[Data items]
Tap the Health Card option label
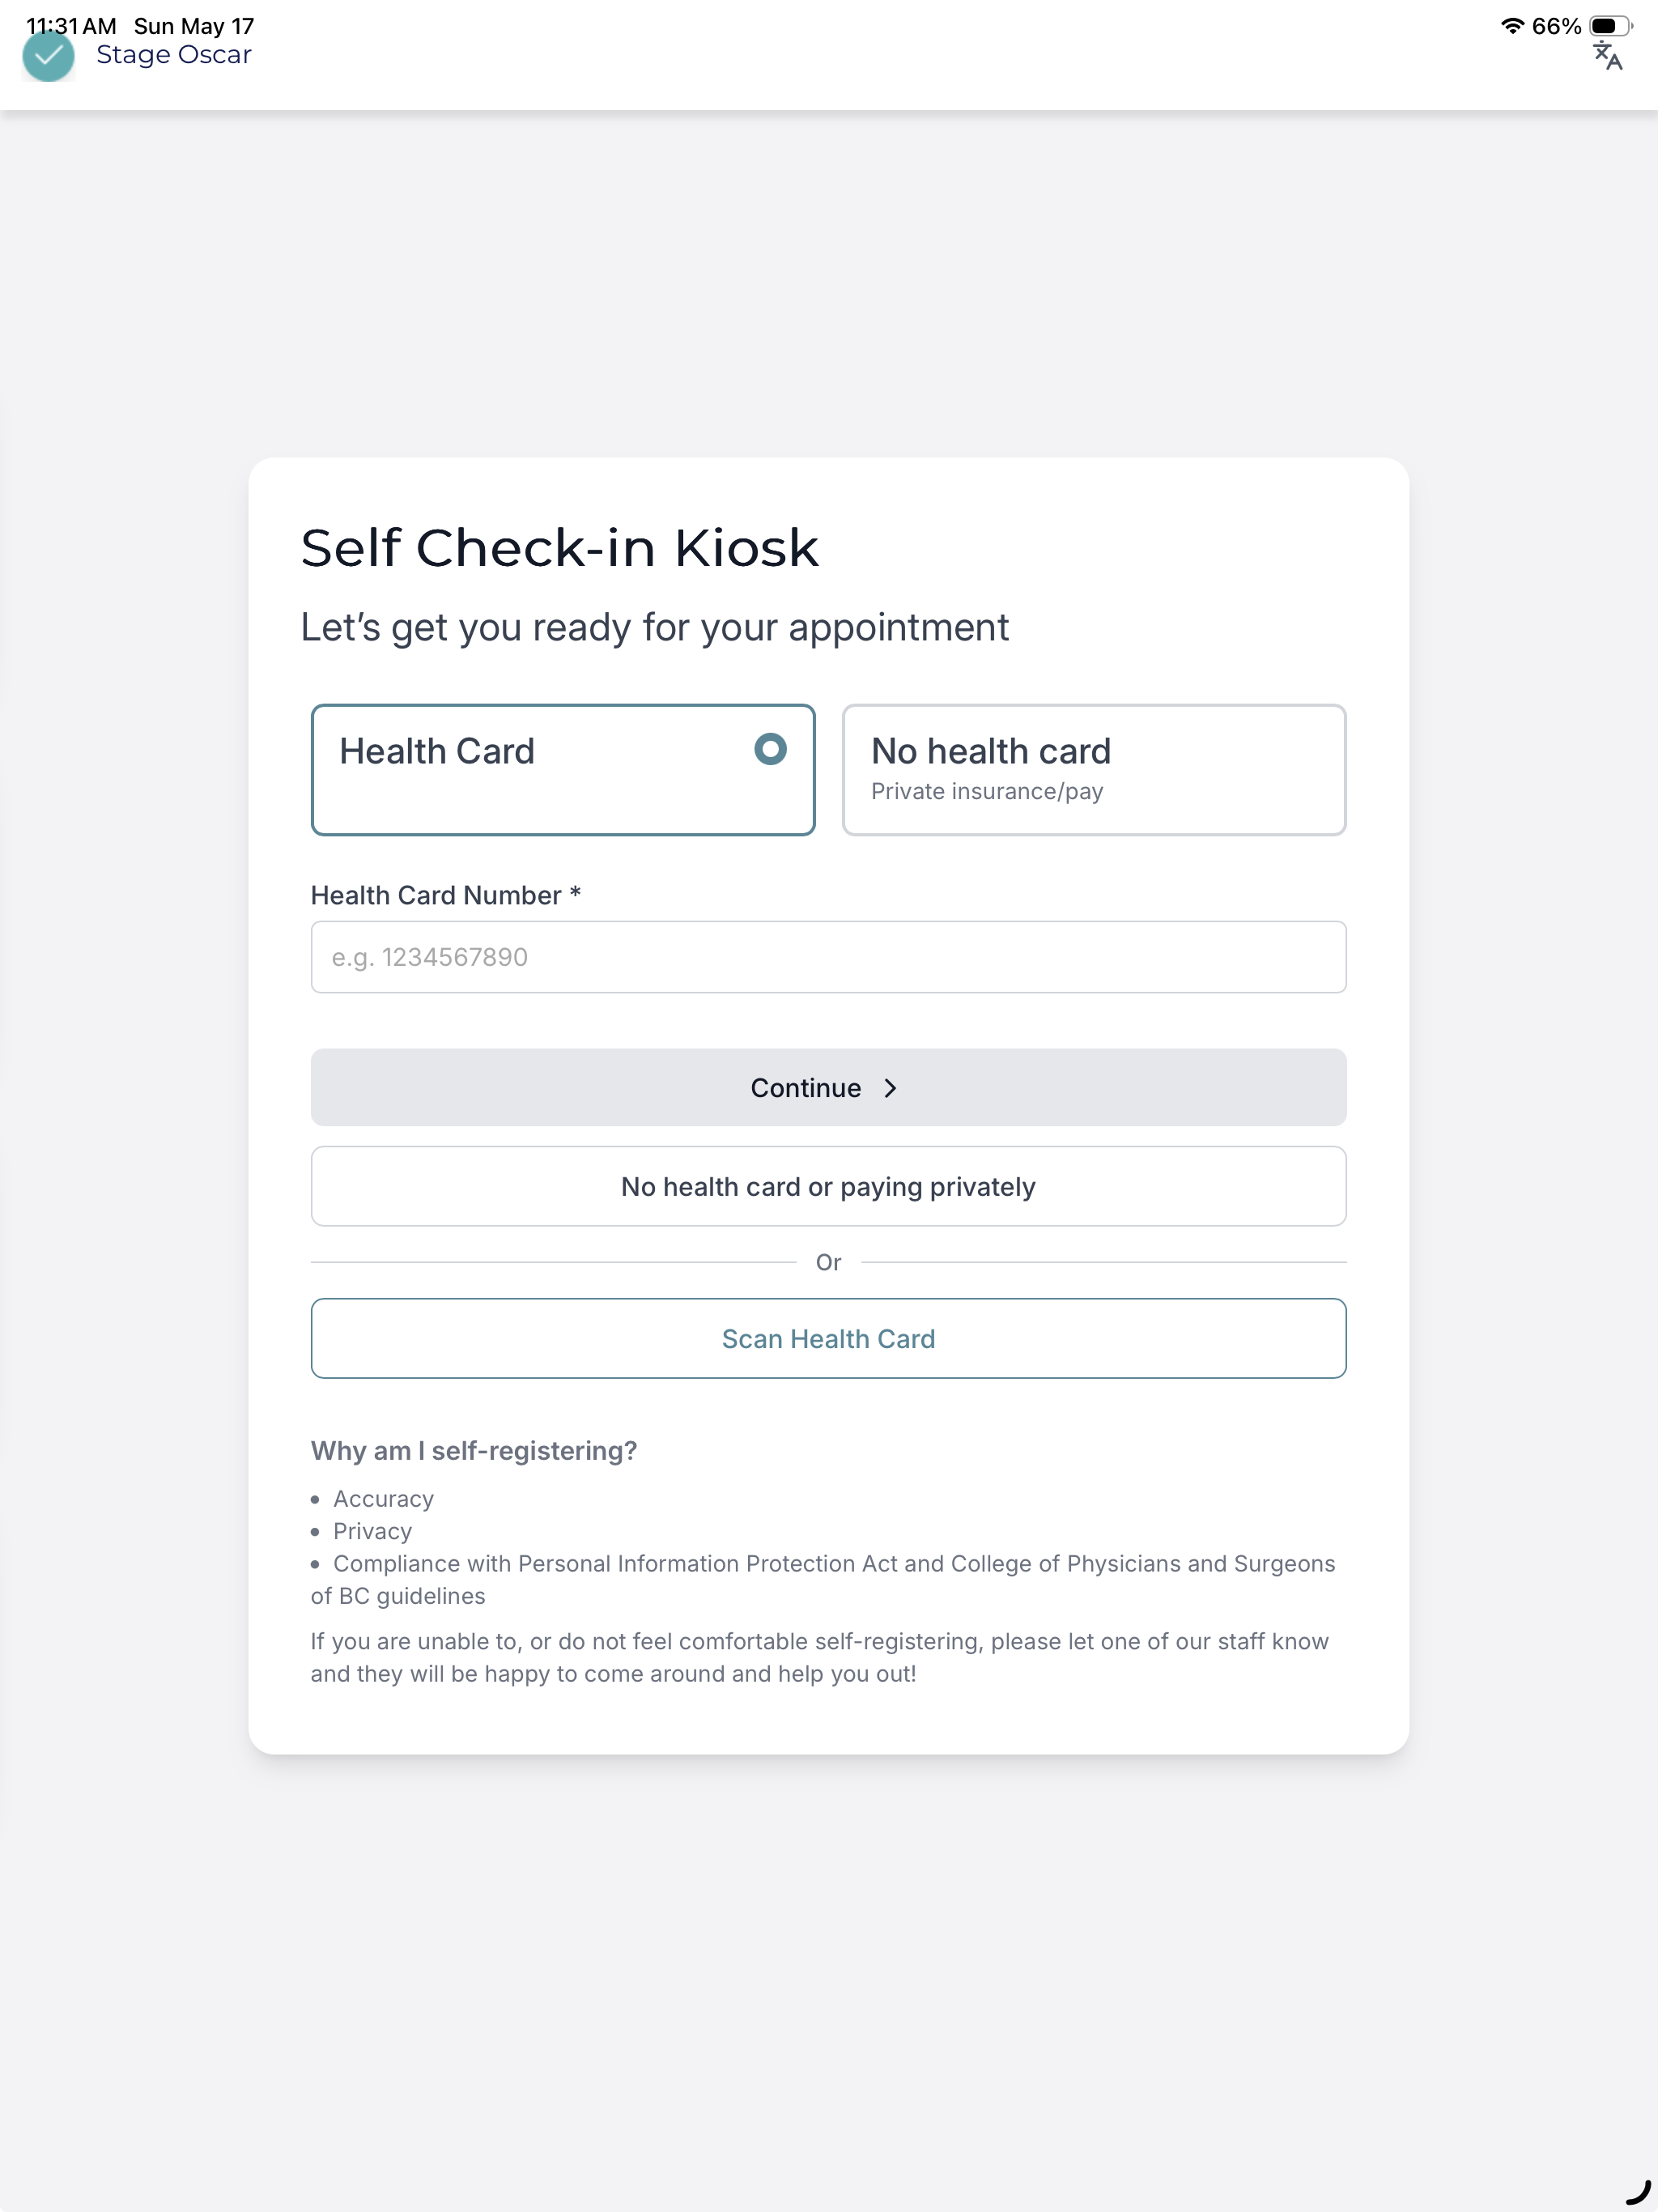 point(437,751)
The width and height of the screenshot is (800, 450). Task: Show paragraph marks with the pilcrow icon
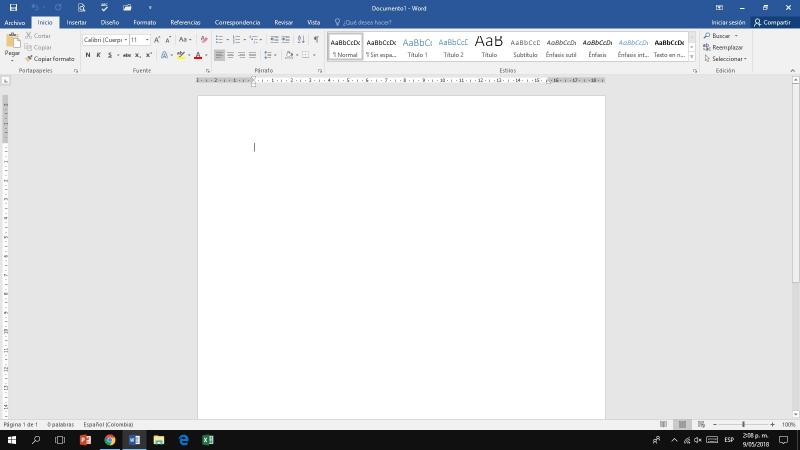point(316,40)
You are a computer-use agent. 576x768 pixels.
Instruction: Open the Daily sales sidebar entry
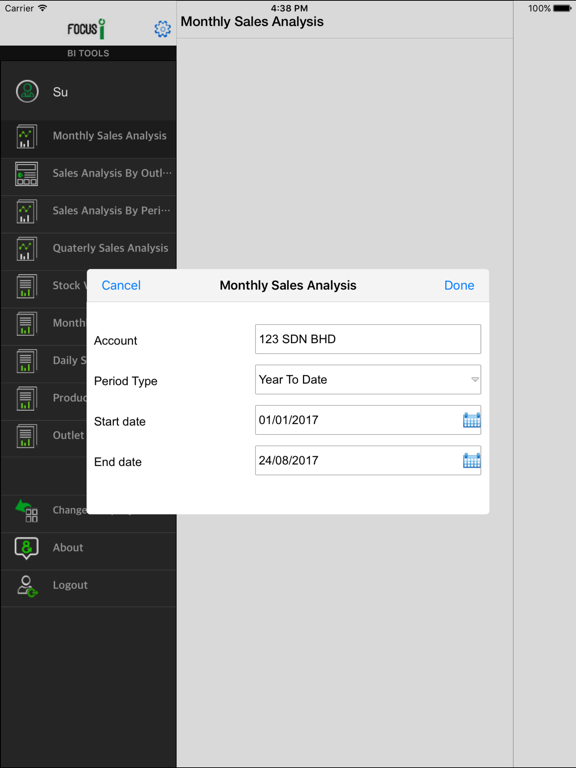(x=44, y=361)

Exercise prompt>
Update the data above by replacing "Tap" with "Select" and keeping everything else unchanged, and leave the pictures out of your answer.

Response to the task>
Select the Health Card option label
 point(437,751)
The width and height of the screenshot is (800, 450). Task: Show paragraph marks with the pilcrow icon
point(316,40)
You are a computer-use agent. 576x768 pixels.
Instruction: Open the Daily sales sidebar entry
(x=44, y=361)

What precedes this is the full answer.